Limatulichthys griseus
- Conservation status: Least Concern (IUCN 3.1)

Scientific classification
- Kingdom: Animalia
- Phylum: Chordata
- Class: Actinopterygii
- Order: Siluriformes
- Family: Loricariidae
- Genus: Limatulichthys
- Species: L. griseus
- Binomial name: Limatulichthys griseus (C. H. Eigenmann, 1909)
- Synonyms: Loricaria griseus C. H. Eigenmann, 1909 ; Loricariichthys parnahybae Fowler, 1941 ;

= Limatulichthys griseus =

- Authority: (C. H. Eigenmann, 1909)
- Conservation status: LC

Species of fish

Limatulichthys griseus is a species of freshwater ray-finned fish belonging to the family Loricariidae, the suckermouth armored catfishes, and the subfamily Loricariinae, the mailed catfishes. This catfish is found in South America.

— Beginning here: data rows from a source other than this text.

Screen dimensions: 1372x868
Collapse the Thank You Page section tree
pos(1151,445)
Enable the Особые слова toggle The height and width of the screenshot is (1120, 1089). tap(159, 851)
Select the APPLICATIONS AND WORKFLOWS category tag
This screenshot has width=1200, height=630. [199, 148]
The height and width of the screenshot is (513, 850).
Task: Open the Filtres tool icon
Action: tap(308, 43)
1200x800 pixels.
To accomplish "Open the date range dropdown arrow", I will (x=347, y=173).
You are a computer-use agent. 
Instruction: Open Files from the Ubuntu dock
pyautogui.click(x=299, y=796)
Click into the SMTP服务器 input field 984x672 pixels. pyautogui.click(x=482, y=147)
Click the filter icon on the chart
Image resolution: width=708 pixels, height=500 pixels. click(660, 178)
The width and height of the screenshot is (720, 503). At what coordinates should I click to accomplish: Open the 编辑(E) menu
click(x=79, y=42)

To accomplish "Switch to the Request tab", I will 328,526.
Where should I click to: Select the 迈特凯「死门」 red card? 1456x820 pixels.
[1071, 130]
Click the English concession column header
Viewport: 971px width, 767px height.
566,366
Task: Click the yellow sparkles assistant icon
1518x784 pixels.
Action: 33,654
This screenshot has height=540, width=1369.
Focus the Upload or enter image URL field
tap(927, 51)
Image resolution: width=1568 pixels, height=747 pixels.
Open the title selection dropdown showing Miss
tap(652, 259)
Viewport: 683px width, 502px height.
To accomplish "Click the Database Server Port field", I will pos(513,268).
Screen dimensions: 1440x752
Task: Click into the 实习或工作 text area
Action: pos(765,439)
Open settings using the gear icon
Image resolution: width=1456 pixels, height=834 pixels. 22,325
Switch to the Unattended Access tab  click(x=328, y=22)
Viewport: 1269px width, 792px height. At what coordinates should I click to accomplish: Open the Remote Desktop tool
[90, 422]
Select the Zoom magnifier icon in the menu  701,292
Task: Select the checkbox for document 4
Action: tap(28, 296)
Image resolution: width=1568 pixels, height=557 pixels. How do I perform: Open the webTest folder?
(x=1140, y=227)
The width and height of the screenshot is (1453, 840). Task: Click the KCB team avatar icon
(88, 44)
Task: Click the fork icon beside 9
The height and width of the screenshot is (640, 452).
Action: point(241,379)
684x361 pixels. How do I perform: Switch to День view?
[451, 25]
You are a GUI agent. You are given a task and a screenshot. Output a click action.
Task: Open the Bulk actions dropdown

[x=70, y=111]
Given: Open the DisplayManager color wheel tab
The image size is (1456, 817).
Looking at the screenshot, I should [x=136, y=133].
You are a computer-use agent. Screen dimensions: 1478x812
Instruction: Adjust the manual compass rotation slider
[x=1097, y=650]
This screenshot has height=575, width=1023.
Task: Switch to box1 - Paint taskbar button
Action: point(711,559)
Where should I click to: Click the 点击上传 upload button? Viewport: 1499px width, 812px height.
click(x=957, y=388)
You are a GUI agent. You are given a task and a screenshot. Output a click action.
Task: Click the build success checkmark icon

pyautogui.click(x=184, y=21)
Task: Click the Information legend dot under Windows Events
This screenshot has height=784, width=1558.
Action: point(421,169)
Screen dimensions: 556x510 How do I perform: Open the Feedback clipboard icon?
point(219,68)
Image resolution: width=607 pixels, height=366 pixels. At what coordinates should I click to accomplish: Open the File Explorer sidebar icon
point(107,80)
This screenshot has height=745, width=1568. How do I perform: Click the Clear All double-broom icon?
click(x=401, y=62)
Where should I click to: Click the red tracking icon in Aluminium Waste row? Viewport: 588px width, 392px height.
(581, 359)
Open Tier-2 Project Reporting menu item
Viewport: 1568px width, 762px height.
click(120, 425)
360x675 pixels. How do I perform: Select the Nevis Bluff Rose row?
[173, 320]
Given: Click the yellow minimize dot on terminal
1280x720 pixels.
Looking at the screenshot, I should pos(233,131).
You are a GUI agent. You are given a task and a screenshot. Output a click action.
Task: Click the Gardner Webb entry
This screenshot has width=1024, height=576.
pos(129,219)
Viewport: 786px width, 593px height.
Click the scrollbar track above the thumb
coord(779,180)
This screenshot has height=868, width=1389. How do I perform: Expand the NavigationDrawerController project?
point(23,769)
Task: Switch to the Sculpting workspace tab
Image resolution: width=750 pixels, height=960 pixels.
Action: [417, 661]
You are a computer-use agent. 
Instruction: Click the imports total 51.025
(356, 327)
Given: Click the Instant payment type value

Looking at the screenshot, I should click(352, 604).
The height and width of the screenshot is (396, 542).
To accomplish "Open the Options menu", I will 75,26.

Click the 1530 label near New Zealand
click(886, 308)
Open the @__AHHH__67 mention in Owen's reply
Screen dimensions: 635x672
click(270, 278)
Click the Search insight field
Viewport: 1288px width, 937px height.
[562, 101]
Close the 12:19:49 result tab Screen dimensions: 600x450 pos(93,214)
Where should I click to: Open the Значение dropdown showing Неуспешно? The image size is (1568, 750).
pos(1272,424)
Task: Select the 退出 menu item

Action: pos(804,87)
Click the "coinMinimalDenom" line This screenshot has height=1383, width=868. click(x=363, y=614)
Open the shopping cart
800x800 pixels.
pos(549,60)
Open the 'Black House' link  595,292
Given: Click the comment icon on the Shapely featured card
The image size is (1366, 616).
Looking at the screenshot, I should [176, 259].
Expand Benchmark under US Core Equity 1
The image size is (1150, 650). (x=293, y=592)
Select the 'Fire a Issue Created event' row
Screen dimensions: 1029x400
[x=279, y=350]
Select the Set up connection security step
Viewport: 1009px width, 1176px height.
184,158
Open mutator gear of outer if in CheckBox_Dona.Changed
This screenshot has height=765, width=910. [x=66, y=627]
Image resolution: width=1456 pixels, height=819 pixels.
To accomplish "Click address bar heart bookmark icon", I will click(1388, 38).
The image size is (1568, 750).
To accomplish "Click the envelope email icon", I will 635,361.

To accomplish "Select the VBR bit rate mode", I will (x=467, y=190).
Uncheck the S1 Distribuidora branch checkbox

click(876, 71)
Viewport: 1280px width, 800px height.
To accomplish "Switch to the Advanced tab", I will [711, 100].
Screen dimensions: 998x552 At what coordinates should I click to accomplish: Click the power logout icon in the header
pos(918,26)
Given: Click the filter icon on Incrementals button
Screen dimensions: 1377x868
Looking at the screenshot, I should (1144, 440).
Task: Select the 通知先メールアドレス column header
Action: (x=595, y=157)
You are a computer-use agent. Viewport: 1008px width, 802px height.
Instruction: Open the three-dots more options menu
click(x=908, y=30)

This species is native to Brazil, Colombia, Ecuador, Guyana and Peru where it is widely distributed being recorded from the Amazon, Solimões, Branco, Tocantins, Xingu, Araguaia, Ucayali, Essequibo, Orinoco and Paraíba do Norte river basins. L. griseus is a sand dweller.

L. griseus reaches a standard length of 23.7 cm. As with closely related genera, males show a hypertrophied development of the lips suggesting that this species is a lip brooder.